◆ **Tareas por realizar**:
A – Responde estas preguntas sobre el fragmento acerca del deber del sacerdocio:
(i) ¿Qué sección y qué versículo de Doctrina y Convenios se citan al comienzo?
(ii) ¿Quién dio la guía que comienza con "Si no magnifican sus llamamientos"?
(iii) ¿Qué hará nuestro Padre Celestial cuando damos oídos a una impresión del Espíritu y la obedecemos sin demora?
B – Por favor, prosigue el fragmento acerca del deber del sacerdocio a partir de su última oración.

◆ **Sección del documento**:
En la sección 107 de Doctrina y Convenios, versículo 99, hay una admonición breve, pero directa, dirigida a todo poseedor del sacerdocio: “Por tanto, aprenda todo varón su deber, así como a obrar con toda diligencia en el oficio al cual fuere nombrado”. Siempre he tomado este mandato muy en serio y me he esforzado por vivir de acuerdo con él.
A veces oigo en mi mente una y otra vez la guía que dio el presidente John Taylor a los hermanos del sacerdocio: “Si no magnifican sus llamamientos, Dios los hará responsables de aquellos a los que pudieron haber salvado si hubiesen cumplido con su deber”13.
En lo referente al cumplimiento de nuestras responsabilidades, he aprendido que cuando damos oídos a una impresión del Espíritu y la obedecemos sin demora, nuestro Padre Celestial guiará nuestros pasos y bendecirá nuestra vida, así como la vida de otras personas. No conozco una experiencia más dulce ni un sentimiento más preciado que el de hacer caso a una impresión sólo para descubrir que el Señor ha contestado la oración de otra persona por mi intermedio.

◆ **Datos extraídos**:
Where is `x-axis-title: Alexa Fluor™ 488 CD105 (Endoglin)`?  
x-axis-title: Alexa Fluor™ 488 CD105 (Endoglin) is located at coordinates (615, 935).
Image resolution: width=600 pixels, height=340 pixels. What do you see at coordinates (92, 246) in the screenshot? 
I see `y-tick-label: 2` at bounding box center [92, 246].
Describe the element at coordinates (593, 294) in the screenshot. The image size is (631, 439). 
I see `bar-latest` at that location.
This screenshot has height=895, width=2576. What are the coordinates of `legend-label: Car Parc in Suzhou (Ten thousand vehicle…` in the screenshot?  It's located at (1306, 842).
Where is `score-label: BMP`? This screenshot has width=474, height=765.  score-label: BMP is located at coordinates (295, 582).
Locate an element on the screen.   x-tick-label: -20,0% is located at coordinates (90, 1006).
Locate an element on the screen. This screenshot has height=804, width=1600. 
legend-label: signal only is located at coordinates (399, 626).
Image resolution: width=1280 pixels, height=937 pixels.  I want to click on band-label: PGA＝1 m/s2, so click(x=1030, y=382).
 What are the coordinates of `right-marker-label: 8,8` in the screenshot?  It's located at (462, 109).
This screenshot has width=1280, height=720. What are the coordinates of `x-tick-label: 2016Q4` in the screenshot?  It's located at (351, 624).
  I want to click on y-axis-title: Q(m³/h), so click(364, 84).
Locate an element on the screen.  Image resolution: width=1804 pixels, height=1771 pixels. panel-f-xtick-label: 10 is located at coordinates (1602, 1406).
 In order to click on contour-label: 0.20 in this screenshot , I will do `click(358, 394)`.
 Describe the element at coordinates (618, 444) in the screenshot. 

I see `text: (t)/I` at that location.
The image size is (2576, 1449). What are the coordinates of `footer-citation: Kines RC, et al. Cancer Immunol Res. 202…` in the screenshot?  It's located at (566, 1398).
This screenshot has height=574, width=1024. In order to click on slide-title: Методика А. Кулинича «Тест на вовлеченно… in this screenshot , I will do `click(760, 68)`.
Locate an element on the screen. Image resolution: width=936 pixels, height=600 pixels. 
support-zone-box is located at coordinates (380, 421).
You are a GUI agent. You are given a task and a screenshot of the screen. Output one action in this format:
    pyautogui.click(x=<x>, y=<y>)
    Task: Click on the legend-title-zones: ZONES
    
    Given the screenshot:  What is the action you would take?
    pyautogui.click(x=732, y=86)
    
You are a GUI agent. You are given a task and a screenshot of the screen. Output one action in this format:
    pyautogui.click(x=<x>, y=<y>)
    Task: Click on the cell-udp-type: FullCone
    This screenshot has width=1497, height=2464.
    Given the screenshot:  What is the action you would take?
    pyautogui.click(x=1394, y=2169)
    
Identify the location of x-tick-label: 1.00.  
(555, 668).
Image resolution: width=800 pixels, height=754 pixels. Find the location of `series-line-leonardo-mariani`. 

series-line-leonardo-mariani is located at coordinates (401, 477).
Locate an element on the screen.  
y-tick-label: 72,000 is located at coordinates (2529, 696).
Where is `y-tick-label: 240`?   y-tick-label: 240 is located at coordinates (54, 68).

◆ **Lista de respuestas**:
A –
(i) La sección 107, versículo 99.
(ii) El presidente John Taylor.
(iii) Guiará nuestros pasos y bendecirá nuestra vida, así como la vida de otras personas.

B –
Quizás baste con un ejemplo. Un día, hace más de un año, tras terminar mis obligaciones en la oficina, tuve la fuerte impresión de visitar a una anciana viuda, paciente en la institución St. Joseph Villa, aquí en Salt Lake City, así que manejé hasta allí de inmediato.
Al entrar en su cuarto vi que estaba vacío. Pregunté a un encargado dónde podría estar y me condujo hasta una gran sala, en la que encontré a esa dulce viuda charlando con su hermana y con otra amiga. Todos disfrutamos de una conversación placentera.
Mientras hablábamos, un hombre se acercó hasta la puerta de la sala para adquirir un refresco de una de las máquinas expendedoras. Me miró y me dijo: “¡Vaya!, usted es Tom Monson”.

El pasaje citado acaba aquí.